What is the difference between fit and engagement in lead scoring?

Fit is who the lead is: company size, industry, role, budget, whether they match your ideal customer profile. Engagement is what the lead does: opens emails, clicks links, visits pricing pages, downloads content. Fit predicts whether they can buy; engagement predicts whether they are paying attention. Both matter, but fit is the stronger predictor of a closed deal, and most models over-weight engagement because it is easier to measure.

Why do high-scoring leads often fail to close?

Usually because the score rewarded activity that does not indicate buying ability. A student researching for a paper, a competitor studying your product, or a curious individual with no budget can all rack up high engagement scores. If the model does not gate on fit first, it surfaces enthusiastic non-buyers and sends reps chasing them.

Can AI improve lead scoring?

Yes, but mostly on the fit and signal side rather than the activity side. AI is useful for enriching firmographic data, inferring fit from limited information, and detecting genuine buying signals (a company hiring for a relevant role, funding events, technology changes) that a simple points model misses. It is less useful when pointed at the same engagement metrics that were already misleading, because a better model of the wrong signal is still the wrong signal.

What should a lead score actually weight?

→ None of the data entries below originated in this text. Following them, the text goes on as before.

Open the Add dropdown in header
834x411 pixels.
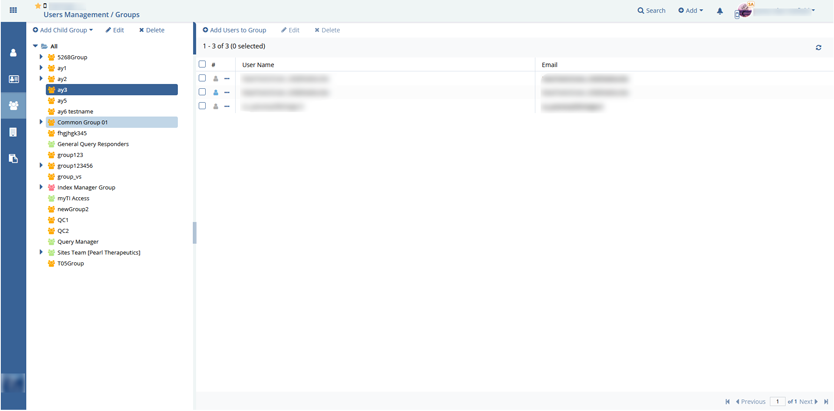coord(690,11)
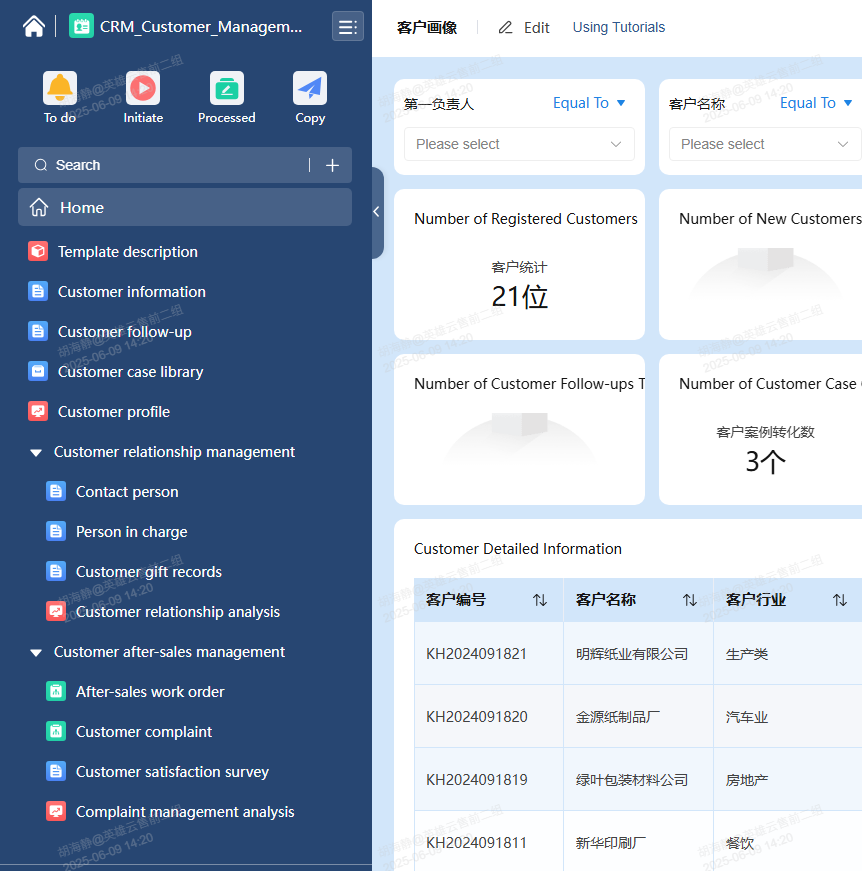Open the Processed icon
The image size is (862, 871).
pyautogui.click(x=227, y=89)
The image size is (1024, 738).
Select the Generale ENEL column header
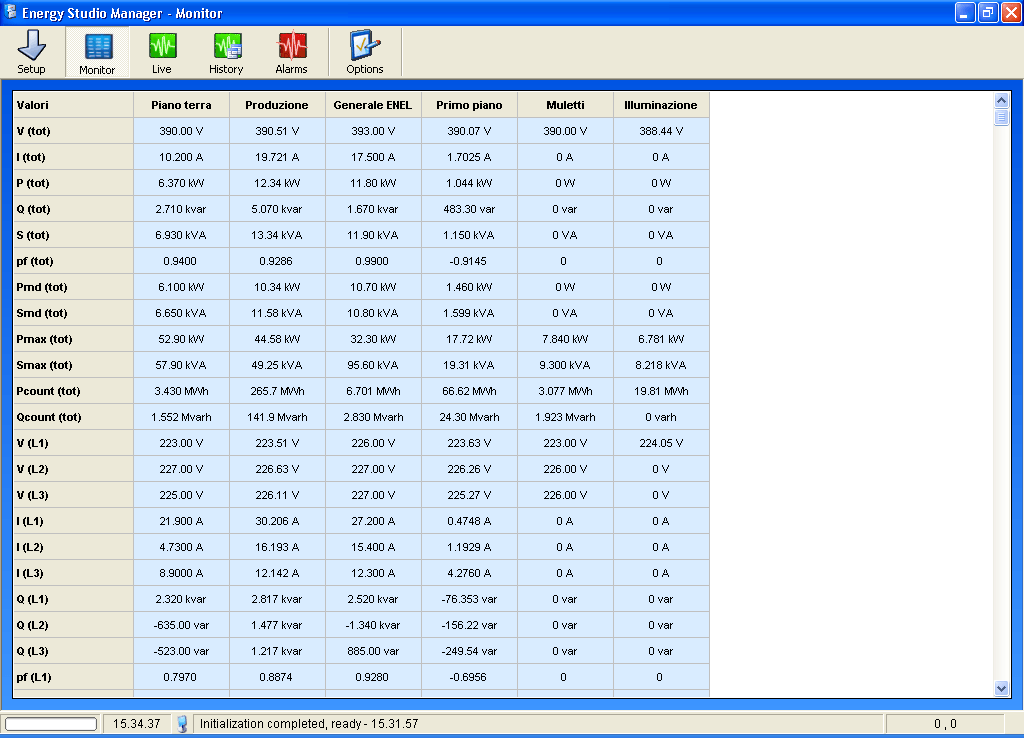point(373,105)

Fit first, as a gate: does this lead match who actually buys? Only among fitting leads does engagement become a useful tiebreaker for timing and priority. A common failure is treating fit and engagement as additive points in one total, which lets high engagement compensate for poor fit. Gating on fit first prevents that.

About Aditya Marin Gasga

Founding Editor

Aditya Marin Gasga is the founding editor of The Counter Brief and Head of Growth at Demand Nexus, its parent company, where he works on sourcing qualified pipeline across SDR, content, and paid channels. His background is in performance marketing and demand generation. He studied business administration at Northumbria University.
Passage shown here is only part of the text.